こんにちは!ユービーセキュア広報担当の別宮スミレです。
国内市場シェアNo.1※1のWebアプリケーション脆弱性検査ツール「Vex」の新バージョン(v9.0)リリースに伴い、ソフトウェアソリューション部のVex開発チームに突撃インタビューしました。開発の舞台裏やリリースへの想いなど、大いに語っていただきました!
(本インタビューはリリース前に行いました。)
ソフトウェアソリューション部 Vex開発 責任者 長田 啓史氏
2014年キャリア入社。Vex開発の責任者。製品のディレクションや開発など、製品に関わることなら何でもやってます。プライベートではうさぎ様を飼っており、日夜、うさぎ様のために働いています。リモートワークになって、新しい自作キーボードの開発に着手しました。
ソフトウェアソリューション部 Vex開発チーム 八幡 美希氏
2015年キャリア入社。入社1年・2年目の若手をサポートをしながらチームを率いる、Vex新バージョン開発プロジェクトのリーダー。趣味はCTFやHardeningなどセキュリティイベントへの参加。最近運動不足が気になり、散歩や縄跳びを始めました!
ソフトウェアソリューション部 Vex開発チーム アレクサンドル メルシエ氏
2019年キャリア入社。Vexの新バージョン開発メンバ。高校時代に日本にホームステイしてから、こけしの可愛さにはまり、趣味の収集を開始(少なくとも年に1回はこけしを求めて東北へ。こけしのお店でNHKに取材されたことも!)。Vexとこけしと赤ワインを愛する日々。リモートワークで筋トレを始め、腹筋がバキバキに割れてきました。
ソフトウェアソリューション部 Vex開発チーム 佐久間 彩花氏
2019年新卒入社。Vexの新バージョン開発メンバ。食べるの大好き!リモートワークになって、昼食は出前を頼み、夕食は自炊する日々を過ごしています。目標はおかず2品とお味噌汁!
オンラインインタビュー時の様子
「誰でも簡単にスキャンが始められる」~EAsy STart scannER(EASTER)~
別宮:本日はお時間いただき、ありがとうございます。早速ですが、簡単に部とメンバーの紹介をお願いします。

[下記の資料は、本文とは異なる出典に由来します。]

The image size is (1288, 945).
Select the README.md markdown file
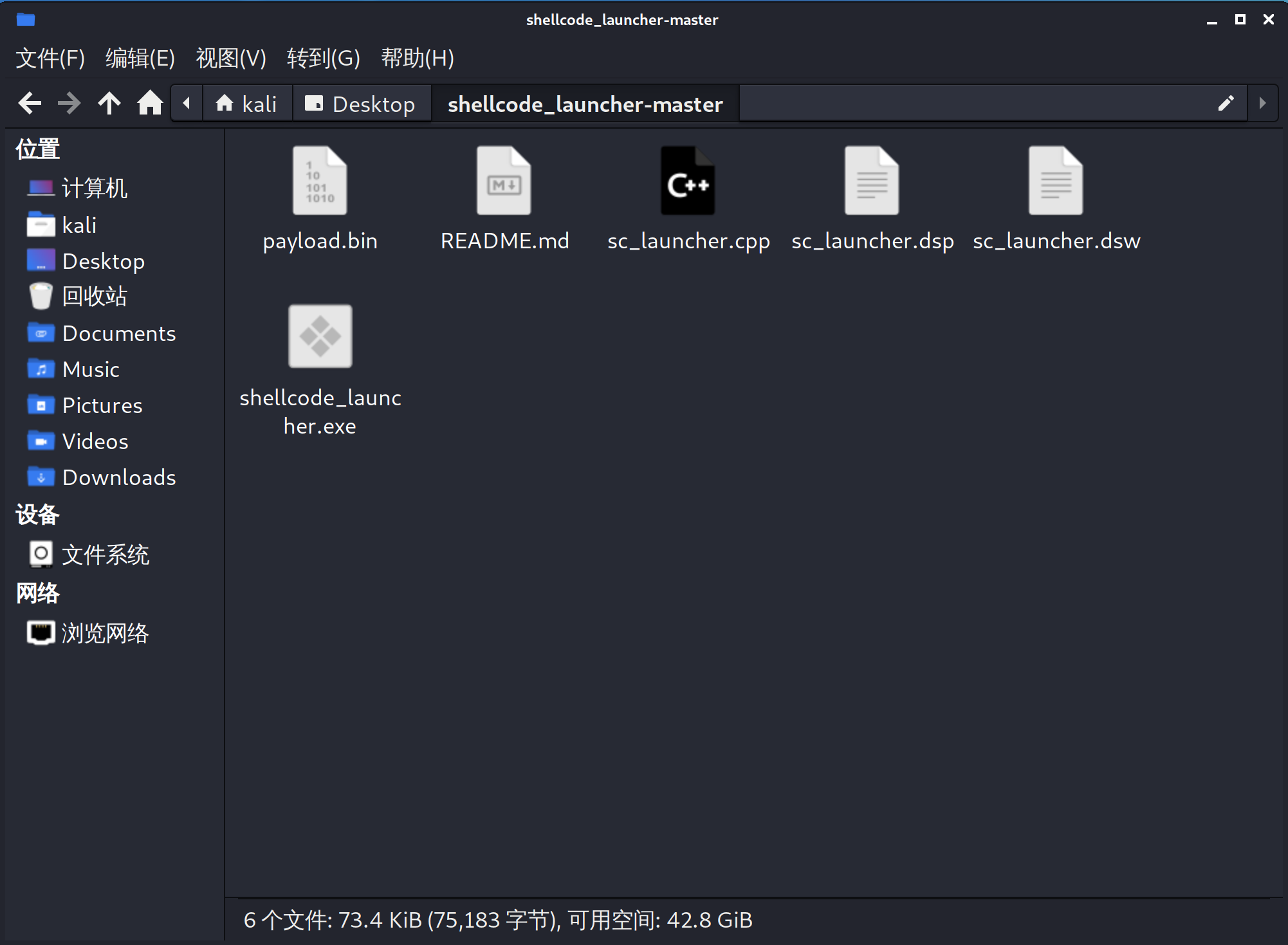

長田:ソフトウェアソリューション部は、ユービーセキュアの主力製品であるVexの開発とサポートを担っています。私はVex開発の責任者をしています。今回、代表して集まってもらったメンバーはVexの新バージョン開発を担当しています。
別宮:12月9日にリリースされる新バージョンですが、ズバリ一言で表現すると?
長田:ズバリ、「より難しいことを、より簡単に」です。これからVexを使って検査を始められる方はもちろん、Vexを使いこないしているプロにも使いやすいバージョンになっています。
別宮:今回の新バージョン開発にはどのような背景や目標があるのでしょうか。
八幡:Vexは開発者から診断ベンダーまでが利用する「すごいツール」という評価がある反面、「玄人向けのツール」「使い方が難しい」と言った声もいただいていました。その原因を分析したところ、機能の紹介やトライアルの時点で、難しいツール」という印象を与えてしまったり、実際に購入しても使いこなせない、といった傾向があることも分かりました。そういった傾向を打破すべく、今回のリリースでは、新しく使い始める方が挫折するポイントを減らすことで、Vexを使うハードルを下げることに挑戦しました。私たちは今回の開発プロジェクトを「EASTER」と名付けました。「EASTER」は「EAsy STart scannER 」の略で、「誰でも簡単にスキャン(検査)が始められる」ことを意味しています。
新機能、「シナリオマップ」とは?
別宮:なるほど!「EASTER」にはそういった意味が込められていたんですね。「誰でも簡単にスキャンが始められる」ということですが、どのような機能ですか?
長田:VexでWebアプリの脆弱性検査を実施するには、「検査シナリオの作成」「検査の設定」「検査の実施」の3つのステップがあります。
VexでWebアプリケーション脆弱性検査を実施する際の3つのステップ
精度の高い検査を実施するためには、「検査シナリオの作成」が特に重要です。「検査シナリオ」は、アプリケーションの仕様として正しい画面遷移を再現するように作成する必要があります。Vexではすでに検査シナリオの作成機能として「自動巡回」「画面遷移図」「Handler」の3種類ありますが、今回新たに「シナリオマップ」という、高度なシナリオ作成を簡単に設定できる機能を追加しました。高度な検査シナリオを簡単に作成できることで、「誰でも簡単に」検査を実施できるようになっています。
Vexの検査シナリオ作成機能の種類
別宮:わぁ…かゆいところに手が届く、とても便利機能のようにお見受けしました!具体的には、これまでのシナリオ作成機能と「シナリオマップ」にはどのような違いがありますか?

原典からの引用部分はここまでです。